Nidhi Khurana, 25, has dated Indian Americans, but for the past three years, she has been seeing an African-American man. "It definitely caused a rift with my parents," she says. "They were very confused." Her father Sunil, a gastroenterologist who came to the U.S. in 1977, admits that accepting the interracial romance "was hard. We are very active in the Indian community, [and] everybody watches you. Also, you grow up in a certain culture, and you expect that to continue."

Of course, such tension is common to generations of immigrants. But Jack Tchen, director of Asian/Pacific/American Studies at N.Y.U., says these second-generation immigrants are beginning to find a middle ground and to "define a new modern form of Asian modernity, not necessarily the same as American modernity." That is what sociologists call identity building, and for the second generation, it is based not on a common ethnicity, faith or language (except English) but on shared experience.

Which is what the six around the New York City table are discovering. For nearly three hours, they tell stories about their families, their work, their heartaches, their joys. They discuss their Asian identities and American habits. And they confess how hard it has been to walk an often lonely path. Says Mohip Joarder, 27, an Indian-American computer programmer from Spring Valley, N.Y., "I've never felt like there were people I could talk freely to about this stuff."

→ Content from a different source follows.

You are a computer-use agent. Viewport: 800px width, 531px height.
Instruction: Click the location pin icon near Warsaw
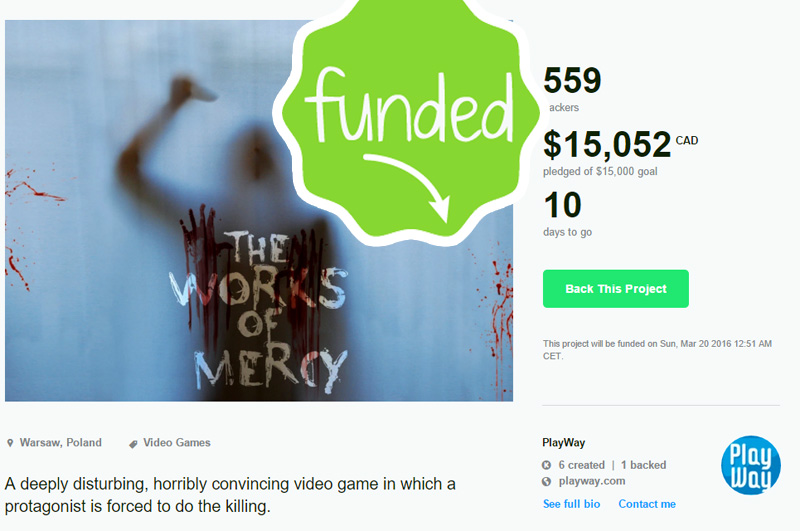(x=10, y=443)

The talk about themselves provides some insights about their parents too. Rob Ragasa, 31, a Filipino-American high school teacher raised in New Jersey, reflects on how his parents—conservative as they always seemed to him—had to be pretty daring to immigrate. "They had to come here and struggle. They had to be the first," he says, then pauses for a moment. "Maybe we are like our parents," he adds finally. "We are going to be pioneers too." And maybe they already are.